(Items listed in a dataset)
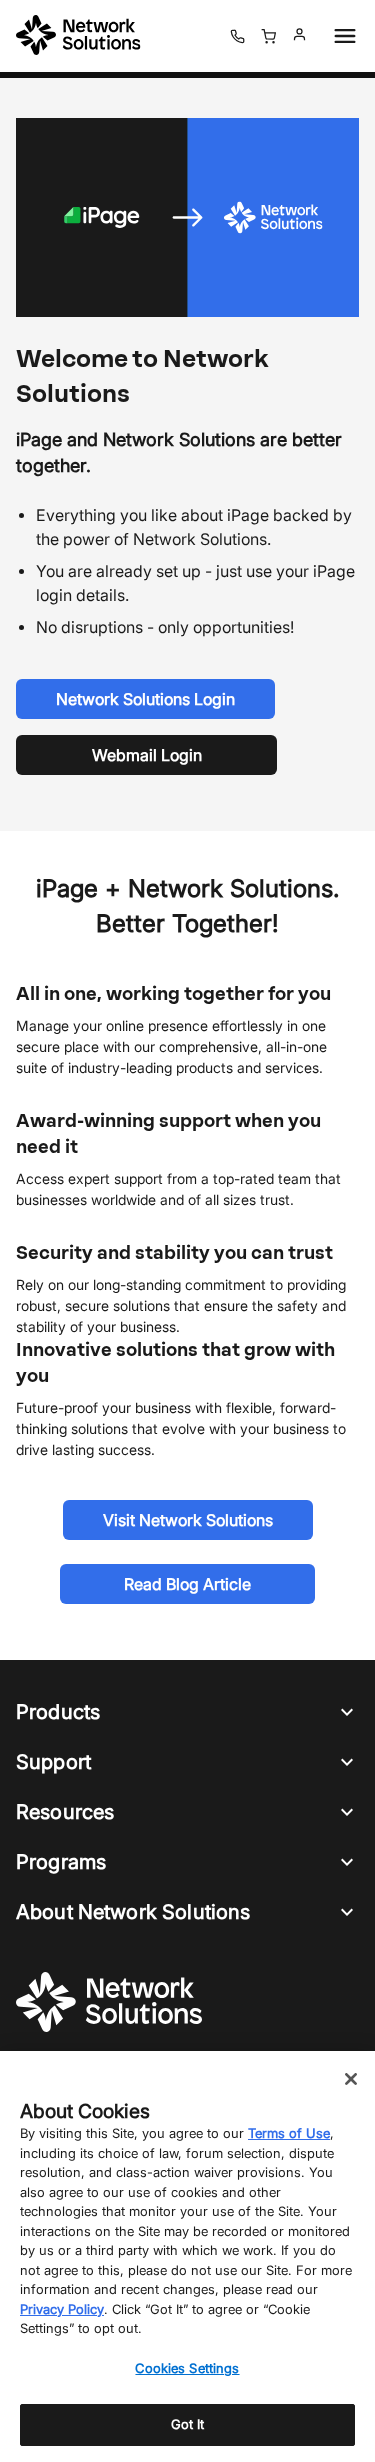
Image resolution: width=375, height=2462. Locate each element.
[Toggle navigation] (341, 36)
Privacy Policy (62, 2309)
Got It (188, 2424)
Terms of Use (289, 2133)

_WORK TO BE COMPLETED_: An exact copy of every line above, minus the pictures, is the required output.

_EXERCISE RESPONSE_:
Image resolution: width=375, height=2462. Locate each element.
[Toggle navigation] (341, 36)
Privacy Policy (62, 2309)
Got It (188, 2424)
Terms of Use (289, 2133)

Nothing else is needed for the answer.